● **ACCIONES A REALIZAR**
1. En el texto sobre la adultez, ¿qué otra profesión se atribuye al doctor Freud?
2. Reescribe el texto sobre la adultez desde "Si, es natural" hasta "sobreviviría nuestra especie.", ambos incluidos, y pon "mar embravecido" en lugar de "río caudaloso".
3. Prosigue el texto sobre la adultez a partir de su última oración.

● **TEXTO**
┏━━

Estos adultos realmente no lo son. Aún cuando la edad avanzada nos diga lo contrario, su adultez, la clase de adultez que ataco, no es más que una hipertrofia de los temores y creencias infundados en la infancia: Sólo existo yo y lo que no soy yo no puede ser bueno.
¿Alguna vez se ha preguntado el lector cómo es que hacemos para distinguir lo que somos nosotros de lo que no? Si le hacemos caso por un momento al doctor Freud (quien también era neurólogo) al parecer en los primeros estadios de la vida el bebé sencillamente no sabe que existe un afuera, él y el mundo son una y la misma cosa. La noción de que él existe por separado del mundo se la empieza a formar el incesante bombardeo de los sentidos: hay una luz en el cielo que no produzco yo, un canto de aves que no he emitido, un bocado de comida que entra en mí. En ese momento se puede decir que la persona es realmente inocente, el mundo no es ni bueno ni malo, sólo está ahí… pero tarde que temprano hay que descubrirlo.
Si, es natural sentir miedo por lo que es desconocido, eso es lo propio del niño. Pero el joven sabe que no puede conformarse con estar ahí, que a veces es preciso enfrentarse a las señales con que se manifiesta la vida, con las que se nos da el mundo. No porque sean dañinas sino porque hay que tener el coraje de asumirlas. Un bebé no está en edad de poner en entredicho la orden paterna de “no te acerques al río caudaloso” o “no vayas tan cerca del abismo”. A esa edad se aceptan las órdenes paternas sin cuestionarlas, como tampoco se cuestionan las señales que da el mundo, porque el bebé sólo sabe que el mundo (él y el mundo) es inocente, porque además, de otro modo, no sobreviviría nuestra especie.

┗━━

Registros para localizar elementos
┏━━

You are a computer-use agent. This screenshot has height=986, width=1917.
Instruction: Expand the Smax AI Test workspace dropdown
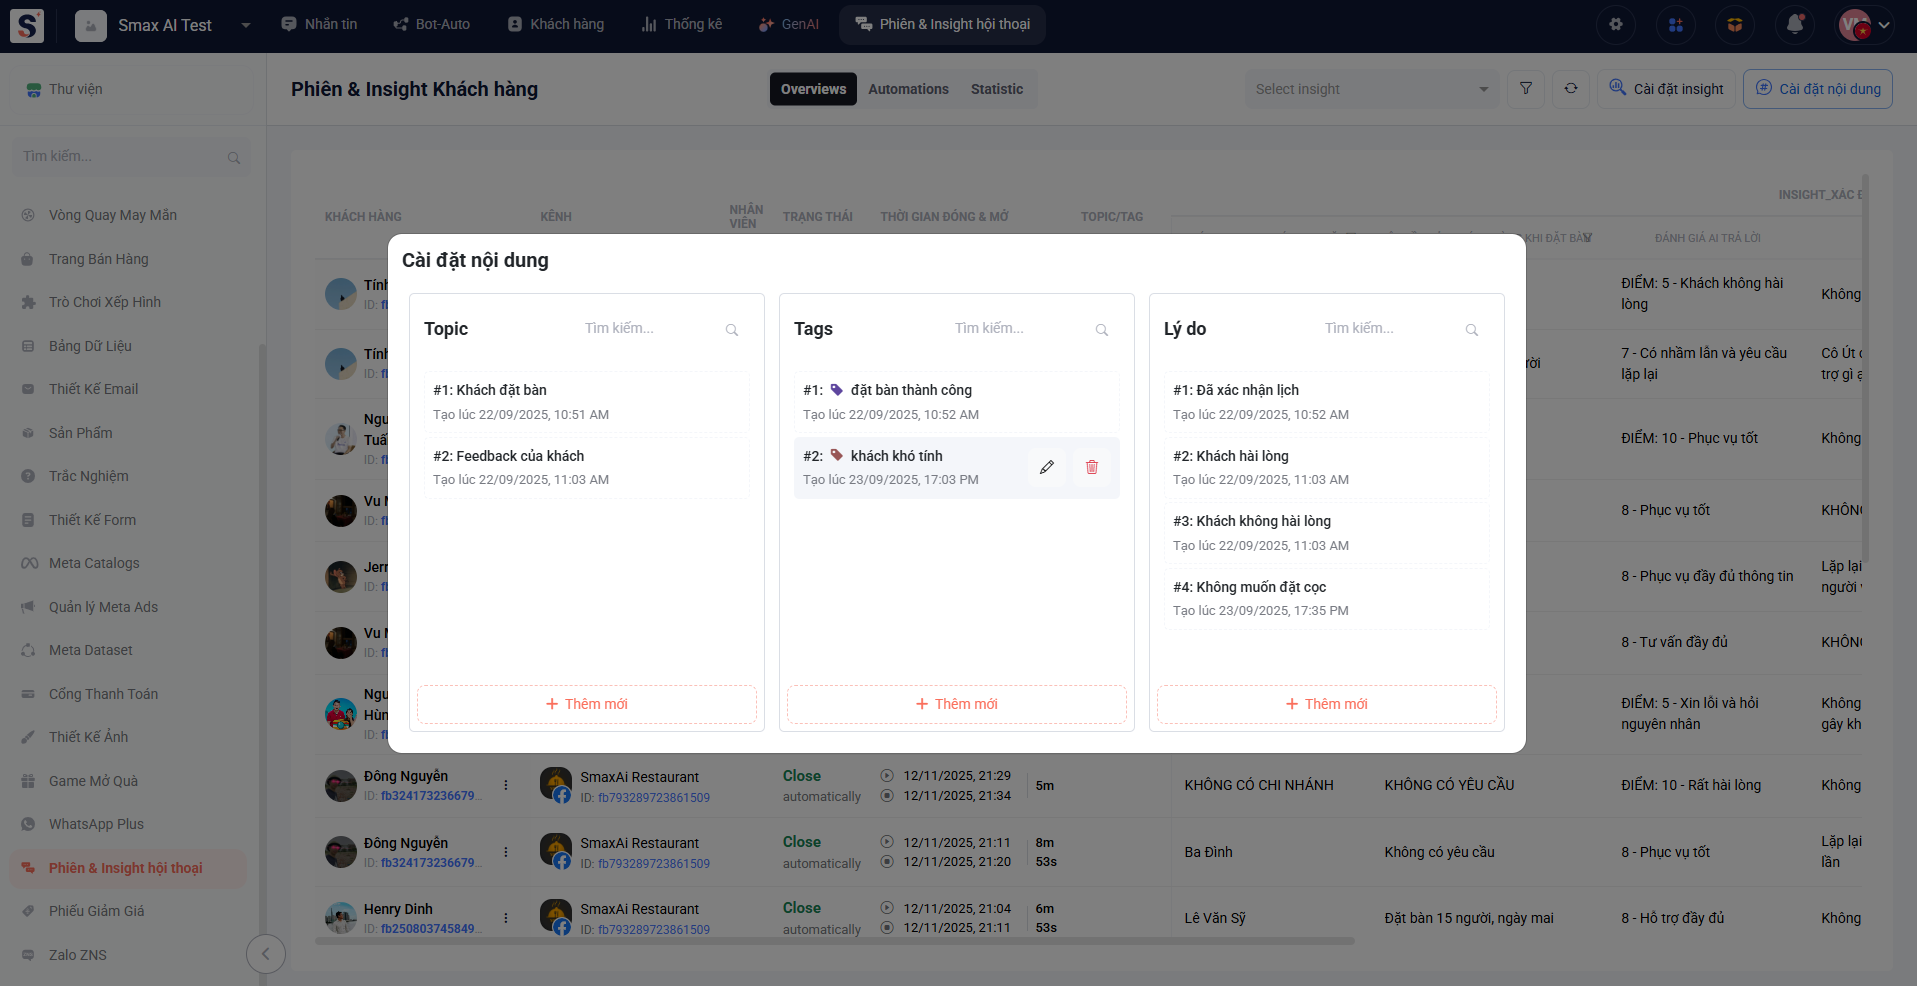point(245,25)
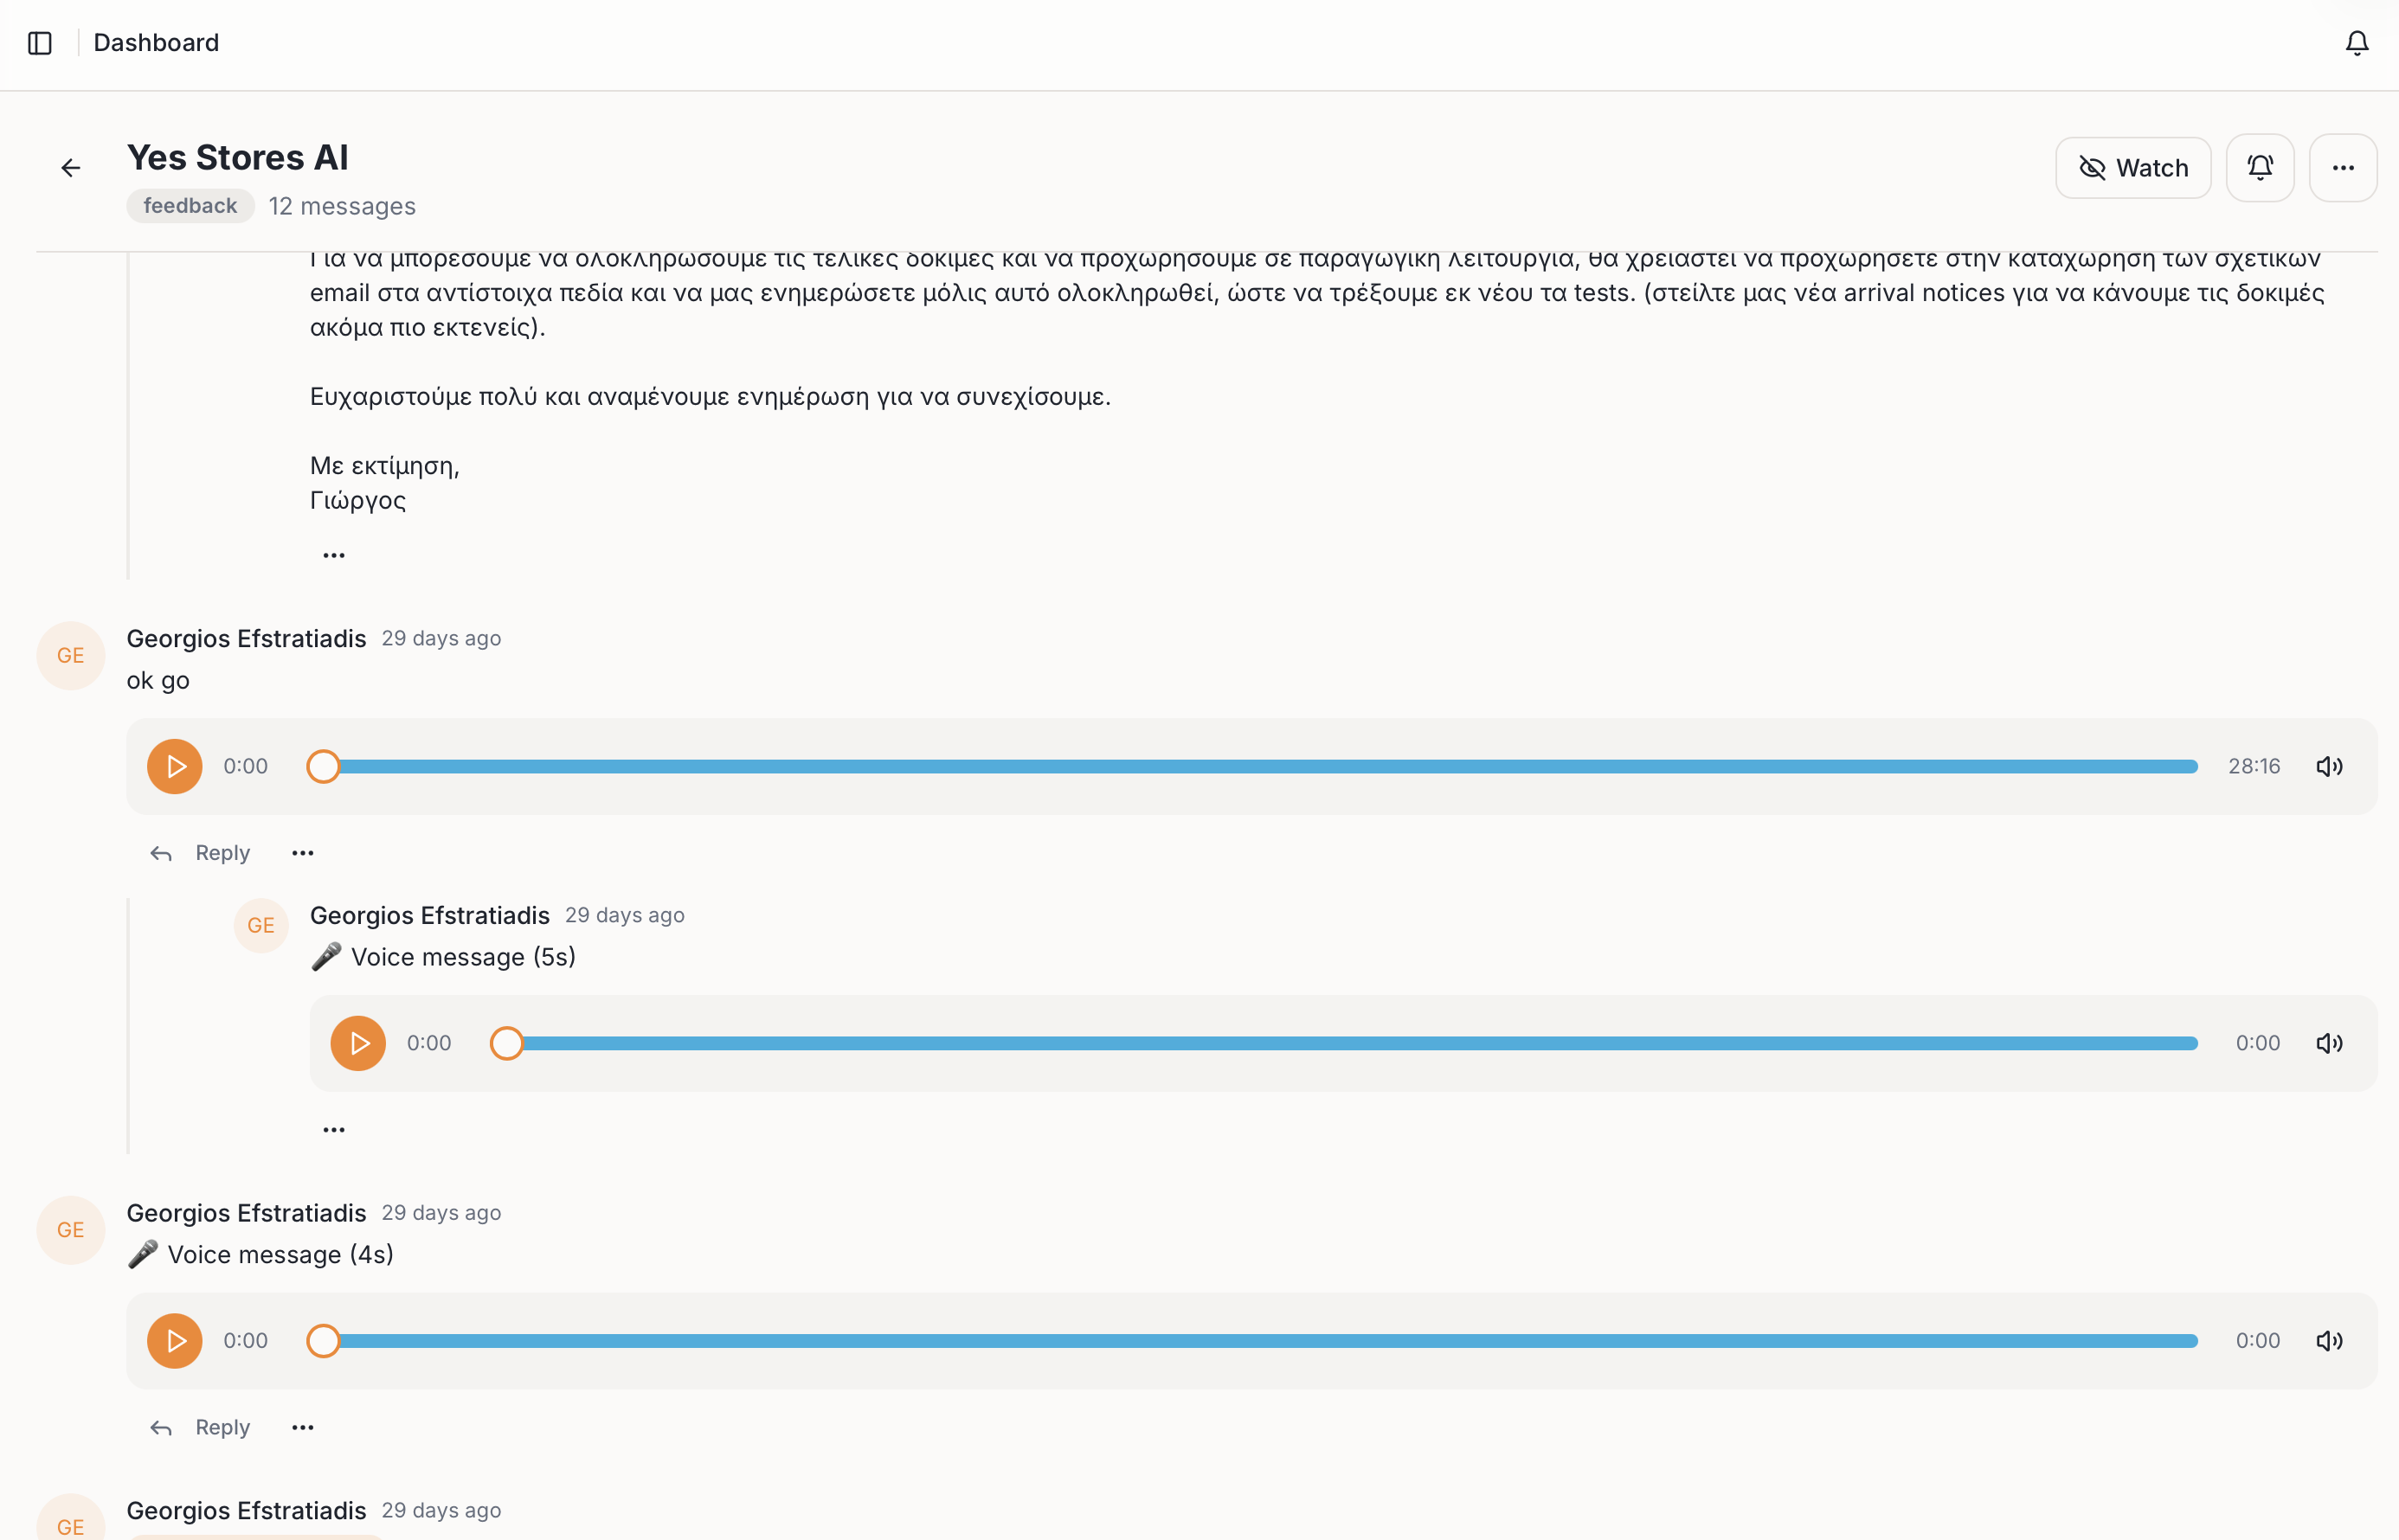Image resolution: width=2399 pixels, height=1540 pixels.
Task: Select the feedback tag label
Action: (x=190, y=206)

┗━━

● **RESPUESTAS**
1. Era neurólogo.

2.
Si, es natural sentir miedo por lo que es desconocido, eso es lo propio del niño. Pero el joven sabe que no puede conformarse con estar ahí, que a veces es preciso enfrentarse a las señales con que se manifiesta la vida, con las que se nos da el mundo. No porque sean dañinas sino porque hay que tener el coraje de asumirlas. Un bebé no está en edad de poner en entredicho la orden paterna de “no te acerques al mar embravecido” o “no vayas tan cerca del abismo”. A esa edad se aceptan las órdenes paternas sin cuestionarlas, como tampoco se cuestionan las señales que da el mundo, porque el bebé sólo sabe que el mundo (él y el mundo) es inocente, porque además, de otro modo, no sobreviviría nuestra especie.

3.
Pero no es esa la actitud del joven, ni debe serlo tampoco la del adulto. Una cosa es ver el mundo con ojos de inocencia y otra es asumirlo todo acríticamente. Quizá esa hipertrofia de la que hablo no es más que la fosilización de órdenes paternas de nuestros antepasados que nos impiden ser verdaderamente adultos.
La verdadera adultez es aquella en la que el mundo, y los demás, resultan buenos, aquella en la que se enfrenta el dolor y los temores con la misma apertura y curiosidad con que se aprende a caminar, aquella en la que no se cae en la “ilusión del presente violento”, aquella en la que no se está ensañado contra la realidad. La verdadera adultez difiere del carácter neurótico con que la asociamos.
¿Estoy diciendo, entonces, que no existen los adultos? No, estoy diciendo que existen pocos adultos. Puede ser que en algún punto se haya pervertido el camino y nos quedamos infantilizados, puede ser. O puede ser que hace falta pervertirlo para enderezarlo.
Es famosa la sentencia de Ovidio “nitimur in vetitum semper cupimusque negata” (siempre buscamos lo prohibido y deseamos lo que se nos niega). Esa atrevida elección es la que nos hará salir del sopor de la infancia, la que enderezará la senda torcida. Es menester volver a ser inocentes, pero también es menester armarnos de valor y no doblegarnos a la corrupción del espíritu que teme al difícil trabajo de la verdad. Es adulto quien vuelve a ser inocente.

Es hora de dejar el miedo
porque cuando se deja el miedo,
vuelve la inocencia.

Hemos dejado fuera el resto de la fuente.